Exercise brief
Each record below must be returned exactly as shown.
====== Data extract ======
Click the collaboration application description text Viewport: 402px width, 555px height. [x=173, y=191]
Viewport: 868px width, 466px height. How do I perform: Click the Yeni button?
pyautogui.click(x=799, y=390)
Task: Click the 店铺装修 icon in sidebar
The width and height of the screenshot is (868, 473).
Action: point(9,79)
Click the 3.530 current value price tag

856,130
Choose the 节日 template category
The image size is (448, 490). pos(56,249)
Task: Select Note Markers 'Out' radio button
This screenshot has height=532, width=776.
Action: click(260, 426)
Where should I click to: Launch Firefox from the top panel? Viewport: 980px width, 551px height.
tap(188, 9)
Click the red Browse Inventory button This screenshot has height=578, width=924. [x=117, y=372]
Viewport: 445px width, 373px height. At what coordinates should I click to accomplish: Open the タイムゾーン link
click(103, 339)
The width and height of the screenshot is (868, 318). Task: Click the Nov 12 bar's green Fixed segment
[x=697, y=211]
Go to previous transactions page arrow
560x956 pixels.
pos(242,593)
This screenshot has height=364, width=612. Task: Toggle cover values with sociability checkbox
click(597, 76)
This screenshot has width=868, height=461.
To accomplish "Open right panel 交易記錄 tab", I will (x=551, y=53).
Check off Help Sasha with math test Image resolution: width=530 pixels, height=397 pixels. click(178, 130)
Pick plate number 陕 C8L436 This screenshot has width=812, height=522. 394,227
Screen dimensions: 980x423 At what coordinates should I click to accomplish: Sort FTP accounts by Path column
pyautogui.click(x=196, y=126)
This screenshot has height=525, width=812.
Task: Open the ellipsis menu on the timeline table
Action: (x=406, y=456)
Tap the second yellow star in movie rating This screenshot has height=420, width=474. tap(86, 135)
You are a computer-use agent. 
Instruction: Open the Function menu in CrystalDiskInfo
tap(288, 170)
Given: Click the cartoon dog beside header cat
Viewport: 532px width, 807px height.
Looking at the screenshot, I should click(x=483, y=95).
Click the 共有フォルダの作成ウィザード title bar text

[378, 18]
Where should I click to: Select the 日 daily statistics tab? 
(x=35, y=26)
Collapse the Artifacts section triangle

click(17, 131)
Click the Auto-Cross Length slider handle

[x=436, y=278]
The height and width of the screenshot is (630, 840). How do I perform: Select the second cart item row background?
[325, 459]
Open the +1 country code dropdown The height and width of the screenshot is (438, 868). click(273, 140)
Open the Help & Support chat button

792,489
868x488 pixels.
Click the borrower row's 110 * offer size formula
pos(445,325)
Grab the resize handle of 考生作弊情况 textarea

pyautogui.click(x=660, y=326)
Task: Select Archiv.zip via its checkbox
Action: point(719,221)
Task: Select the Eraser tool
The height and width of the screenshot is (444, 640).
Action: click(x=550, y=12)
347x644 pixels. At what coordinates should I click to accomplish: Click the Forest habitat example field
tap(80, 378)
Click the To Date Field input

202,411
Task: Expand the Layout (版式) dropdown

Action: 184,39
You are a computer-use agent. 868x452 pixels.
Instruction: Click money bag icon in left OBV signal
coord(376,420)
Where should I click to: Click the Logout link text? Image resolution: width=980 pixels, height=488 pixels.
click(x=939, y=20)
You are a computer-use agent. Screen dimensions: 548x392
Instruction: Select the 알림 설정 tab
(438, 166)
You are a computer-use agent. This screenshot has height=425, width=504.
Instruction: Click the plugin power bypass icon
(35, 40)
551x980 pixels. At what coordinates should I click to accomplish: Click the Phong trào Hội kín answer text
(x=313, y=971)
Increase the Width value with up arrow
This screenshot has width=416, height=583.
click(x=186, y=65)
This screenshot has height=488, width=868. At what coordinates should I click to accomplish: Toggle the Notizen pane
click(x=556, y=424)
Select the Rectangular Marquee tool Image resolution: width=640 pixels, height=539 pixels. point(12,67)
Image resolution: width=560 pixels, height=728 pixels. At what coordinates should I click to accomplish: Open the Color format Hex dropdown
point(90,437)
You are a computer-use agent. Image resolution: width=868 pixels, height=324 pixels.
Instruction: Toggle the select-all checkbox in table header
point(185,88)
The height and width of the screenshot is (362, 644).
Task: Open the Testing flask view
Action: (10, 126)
======
Task result
Click the collaboration application description text Viewport: 402px width, 555px height. [x=173, y=191]
Viewport: 868px width, 466px height. How do I perform: Click the Yeni button?
pyautogui.click(x=799, y=390)
Task: Click the 店铺装修 icon in sidebar
The width and height of the screenshot is (868, 473).
Action: point(9,79)
Click the 3.530 current value price tag

856,130
Choose the 节日 template category
The image size is (448, 490). pos(56,249)
Task: Select Note Markers 'Out' radio button
This screenshot has height=532, width=776.
Action: click(260, 426)
Where should I click to: Launch Firefox from the top panel? Viewport: 980px width, 551px height.
tap(188, 9)
Click the red Browse Inventory button This screenshot has height=578, width=924. [x=117, y=372]
Viewport: 445px width, 373px height. At what coordinates should I click to accomplish: Open the タイムゾーン link
click(103, 339)
The width and height of the screenshot is (868, 318). Task: Click the Nov 12 bar's green Fixed segment
[x=697, y=211]
Go to previous transactions page arrow
560x956 pixels.
pos(242,593)
This screenshot has height=364, width=612. Task: Toggle cover values with sociability checkbox
click(597, 76)
This screenshot has width=868, height=461.
To accomplish "Open right panel 交易記錄 tab", I will (x=551, y=53).
Check off Help Sasha with math test Image resolution: width=530 pixels, height=397 pixels. click(178, 130)
Pick plate number 陕 C8L436 This screenshot has width=812, height=522. 394,227
Screen dimensions: 980x423 At what coordinates should I click to accomplish: Sort FTP accounts by Path column
pyautogui.click(x=196, y=126)
This screenshot has height=525, width=812.
Task: Open the ellipsis menu on the timeline table
Action: (x=406, y=456)
Tap the second yellow star in movie rating This screenshot has height=420, width=474. tap(86, 135)
You are a computer-use agent. 
Instruction: Open the Function menu in CrystalDiskInfo
tap(288, 170)
Given: Click the cartoon dog beside header cat
Viewport: 532px width, 807px height.
Looking at the screenshot, I should click(x=483, y=95).
Click the 共有フォルダの作成ウィザード title bar text

[378, 18]
Where should I click to: Select the 日 daily statistics tab? 
(x=35, y=26)
Collapse the Artifacts section triangle

click(17, 131)
Click the Auto-Cross Length slider handle

[x=436, y=278]
The height and width of the screenshot is (630, 840). How do I perform: Select the second cart item row background?
[325, 459]
Open the +1 country code dropdown The height and width of the screenshot is (438, 868). click(273, 140)
Open the Help & Support chat button

792,489
868x488 pixels.
Click the borrower row's 110 * offer size formula
pos(445,325)
Grab the resize handle of 考生作弊情况 textarea

pyautogui.click(x=660, y=326)
Task: Select Archiv.zip via its checkbox
Action: point(719,221)
Task: Select the Eraser tool
The height and width of the screenshot is (444, 640).
Action: click(x=550, y=12)
347x644 pixels. At what coordinates should I click to accomplish: Click the Forest habitat example field
tap(80, 378)
Click the To Date Field input

202,411
Task: Expand the Layout (版式) dropdown

Action: 184,39
You are a computer-use agent. 868x452 pixels.
Instruction: Click money bag icon in left OBV signal
coord(376,420)
Where should I click to: Click the Logout link text? Image resolution: width=980 pixels, height=488 pixels.
click(x=939, y=20)
You are a computer-use agent. Screen dimensions: 548x392
Instruction: Select the 알림 설정 tab
(438, 166)
You are a computer-use agent. This screenshot has height=425, width=504.
Instruction: Click the plugin power bypass icon
(35, 40)
551x980 pixels. At what coordinates should I click to accomplish: Click the Phong trào Hội kín answer text
(x=313, y=971)
Increase the Width value with up arrow
This screenshot has width=416, height=583.
click(x=186, y=65)
This screenshot has height=488, width=868. At what coordinates should I click to accomplish: Toggle the Notizen pane
click(x=556, y=424)
Select the Rectangular Marquee tool Image resolution: width=640 pixels, height=539 pixels. point(12,67)
Image resolution: width=560 pixels, height=728 pixels. At what coordinates should I click to accomplish: Open the Color format Hex dropdown
point(90,437)
You are a computer-use agent. Image resolution: width=868 pixels, height=324 pixels.
Instruction: Toggle the select-all checkbox in table header
point(185,88)
The height and width of the screenshot is (362, 644).
Task: Open the Testing flask view
Action: (10, 126)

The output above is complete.